An office worker from Manchester has finally been sectioned under the Mental Health Act after desperate pleas to his workmates went ignored or were greeted with a long-suffering chuckle about what a ‘complete nutter’ he was.
Greg Carrick, 31, had been working at an insurance assessors for five years and regularly attempted to alert his colleagues about his concerns for his own sanity. ‘Oh, yeah, Greg was always telling us how mad he was!’ laughed Carrie Hooper who worked alongside him. ‘He was like the office loony, who was always making us laugh with all the mental things he did!’
One example that a number of Greg’s office colleagues cited with a nostalgic chuckle was the Christmas Party. At a time when a number of employees were consuming far too much sparkling wine, Greg went one better and downed a massive overdose of sleeping tablets and assorted tranquilizers. ‘We had to rush him to hospital to get his stomach pumped – but that’s Greg for you!
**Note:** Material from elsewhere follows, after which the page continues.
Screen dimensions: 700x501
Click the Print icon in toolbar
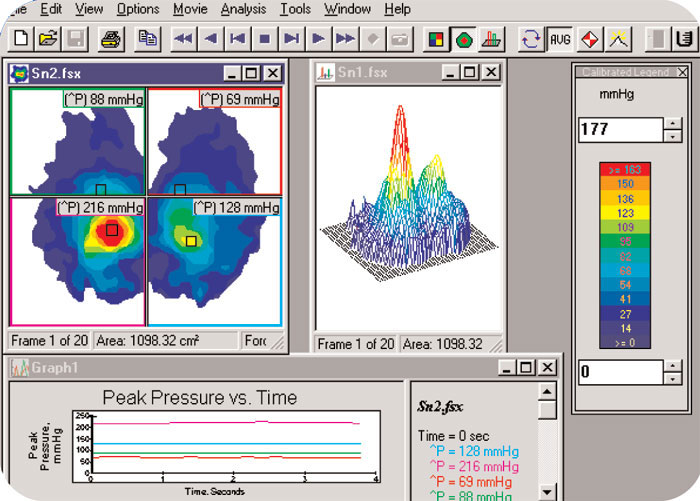[112, 39]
Completely bonkers!’
On Comic Relief day Mr Carrick spent four hours standing on the window ledge of the fourteenth floor, threatening to jump. Down at street level, the police and fire brigade rushed to the scene, but when Greg’s colleagues shook their collection tins and explained it was all for charity, the emergency services made a donation and were soon on their way. ‘We’ve got a nutter like back at the station’ chuckled one policeman, ‘he’ll do anything for a laugh!’
The situation reached a climax last Friday when a number of the office staff went for a drink after work and ‘probably had one too many,’ admitted Mr Carrick’s supervisor. ‘And you’ll never guess what Mad Greg did. He only went and set fire to a number of public buildings claiming that God had told him to do so! He’s a bloody head-case, he is, he ought to be locked up!!’
In fact Mr Carrick has now been locked up; he was taken into care by his local social service department over the weekend and is now secure residential unit. His workmates have sent him the little placard for him to put up above his bench in the hospital workshop. It says; ‘You don’t have to be mad to work here, but it helps.’